It’s the first topic that springs from that shamanistic mystic Carlos Santana during our brief phone chat: “I think a lot of people are afraid that America’s becoming like the Spanish Inquisition. You can’t actually say what you feel now.
“During Vietnam we said it: ‘It’s wrong to kill people. It’s wrong not to show the war on TV, because then it’s impersonal.’ When we saw Vietnam on TV, all of a sudden it was about our sisters and brothers and sons and daughters. Right now we don’t look at it like that. We look at it like an accountant looks at numbers.”

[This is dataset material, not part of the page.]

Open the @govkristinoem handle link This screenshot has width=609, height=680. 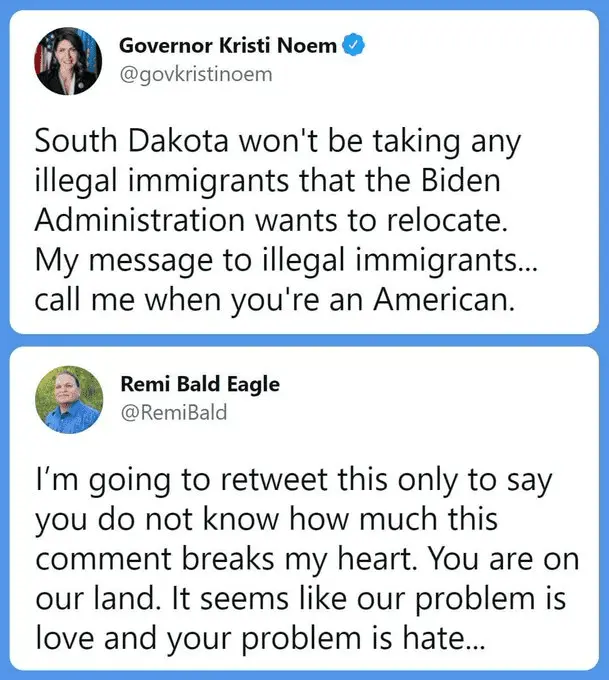[196, 75]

Clearly he remains almost as outspoken as his peers. Yet there is a crucial difference between CSN&Y’s soapbox stance and Santana’s show.
“I speak very little about this during the concert,” he says. “I just say, `This song is called “Evil Ways,” and we dedicate it to George Bush.’ But the song right after that is (Coltrane’s) ‘A Love Supreme.’ That’s the difference. We still believe that the power of love will transform the love for power.

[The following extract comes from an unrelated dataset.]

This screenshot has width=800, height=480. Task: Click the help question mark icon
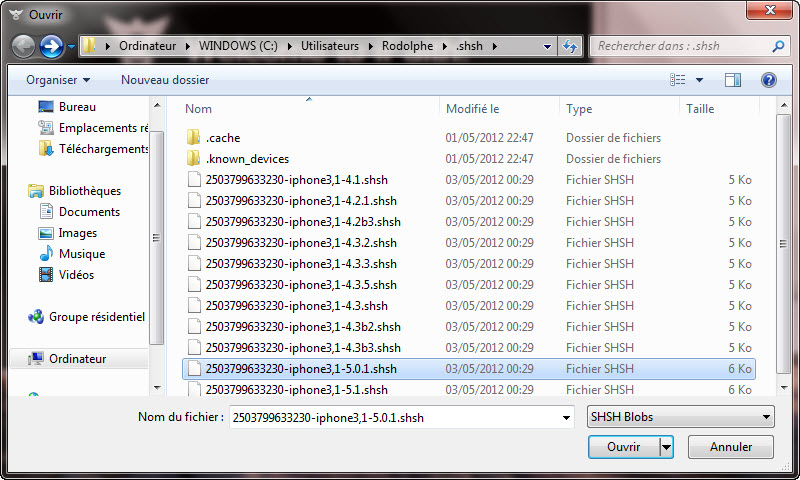click(768, 80)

“For me, it’s about consciousness. It’s not important to bash Democrats or Republicans. To me, Sony, Starbucks, Nike, Coca-Cola that’s what patriotism is to me, just products that people can invest in emotionally and financially. For me, it’s more important to utilize the music to ...”
He cut off his own thought to make a point. “Are you ready for this one? This is the one that counts.”
OK, shoot.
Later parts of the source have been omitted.